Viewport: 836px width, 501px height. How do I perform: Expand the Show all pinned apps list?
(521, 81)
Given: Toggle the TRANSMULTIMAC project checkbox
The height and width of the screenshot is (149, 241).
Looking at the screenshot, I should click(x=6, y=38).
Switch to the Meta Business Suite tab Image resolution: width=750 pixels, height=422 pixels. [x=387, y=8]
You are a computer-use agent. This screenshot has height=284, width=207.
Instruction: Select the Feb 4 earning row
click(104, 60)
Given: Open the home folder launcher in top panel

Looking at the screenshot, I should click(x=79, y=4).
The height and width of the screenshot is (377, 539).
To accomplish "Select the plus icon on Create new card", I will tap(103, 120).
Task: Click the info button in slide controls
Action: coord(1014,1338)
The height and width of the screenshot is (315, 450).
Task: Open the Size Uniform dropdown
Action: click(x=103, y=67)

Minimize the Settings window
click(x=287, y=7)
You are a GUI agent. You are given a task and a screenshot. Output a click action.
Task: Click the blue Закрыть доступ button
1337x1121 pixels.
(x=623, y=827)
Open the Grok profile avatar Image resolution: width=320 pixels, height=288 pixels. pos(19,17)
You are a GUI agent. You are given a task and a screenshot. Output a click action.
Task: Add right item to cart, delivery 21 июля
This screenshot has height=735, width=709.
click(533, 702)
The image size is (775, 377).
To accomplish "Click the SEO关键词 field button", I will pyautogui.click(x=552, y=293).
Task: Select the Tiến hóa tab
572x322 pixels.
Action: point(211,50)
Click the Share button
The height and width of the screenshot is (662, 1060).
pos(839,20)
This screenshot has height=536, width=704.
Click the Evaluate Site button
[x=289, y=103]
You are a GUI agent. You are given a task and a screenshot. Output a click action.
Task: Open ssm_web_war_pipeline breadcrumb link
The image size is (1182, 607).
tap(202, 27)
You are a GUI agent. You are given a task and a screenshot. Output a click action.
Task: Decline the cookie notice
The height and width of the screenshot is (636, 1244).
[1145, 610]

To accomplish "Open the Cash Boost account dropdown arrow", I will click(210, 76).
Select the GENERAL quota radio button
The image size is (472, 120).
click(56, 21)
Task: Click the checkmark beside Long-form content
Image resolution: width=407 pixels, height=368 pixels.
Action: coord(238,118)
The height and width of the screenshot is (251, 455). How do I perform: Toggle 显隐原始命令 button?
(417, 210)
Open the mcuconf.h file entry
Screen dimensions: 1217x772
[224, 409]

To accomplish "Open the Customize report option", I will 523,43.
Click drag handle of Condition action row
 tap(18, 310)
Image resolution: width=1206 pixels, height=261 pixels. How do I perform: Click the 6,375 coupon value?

WRITTEN PROBLEM.
Copy out the records word for word, starting at the very first line and ending at the line that contains "tap(202, 27)".

SOLUTION TO THE PROBLEM.
Viewport: 836px width, 501px height. How do I perform: Expand the Show all pinned apps list?
(521, 81)
Given: Toggle the TRANSMULTIMAC project checkbox
The height and width of the screenshot is (149, 241).
Looking at the screenshot, I should click(x=6, y=38).
Switch to the Meta Business Suite tab Image resolution: width=750 pixels, height=422 pixels. [x=387, y=8]
You are a computer-use agent. This screenshot has height=284, width=207.
Instruction: Select the Feb 4 earning row
click(104, 60)
Given: Open the home folder launcher in top panel

Looking at the screenshot, I should click(x=79, y=4).
The height and width of the screenshot is (377, 539).
To accomplish "Select the plus icon on Create new card", I will tap(103, 120).
Task: Click the info button in slide controls
Action: coord(1014,1338)
The height and width of the screenshot is (315, 450).
Task: Open the Size Uniform dropdown
Action: click(x=103, y=67)

Minimize the Settings window
click(x=287, y=7)
You are a GUI agent. You are given a task and a screenshot. Output a click action.
Task: Click the blue Закрыть доступ button
1337x1121 pixels.
(x=623, y=827)
Open the Grok profile avatar Image resolution: width=320 pixels, height=288 pixels. pos(19,17)
You are a GUI agent. You are given a task and a screenshot. Output a click action.
Task: Add right item to cart, delivery 21 июля
This screenshot has height=735, width=709.
click(533, 702)
The image size is (775, 377).
To accomplish "Click the SEO关键词 field button", I will pyautogui.click(x=552, y=293).
Task: Select the Tiến hóa tab
572x322 pixels.
Action: point(211,50)
Click the Share button
The height and width of the screenshot is (662, 1060).
pos(839,20)
This screenshot has height=536, width=704.
Click the Evaluate Site button
[x=289, y=103]
You are a GUI agent. You are given a task and a screenshot. Output a click action.
Task: Open ssm_web_war_pipeline breadcrumb link
The image size is (1182, 607).
tap(202, 27)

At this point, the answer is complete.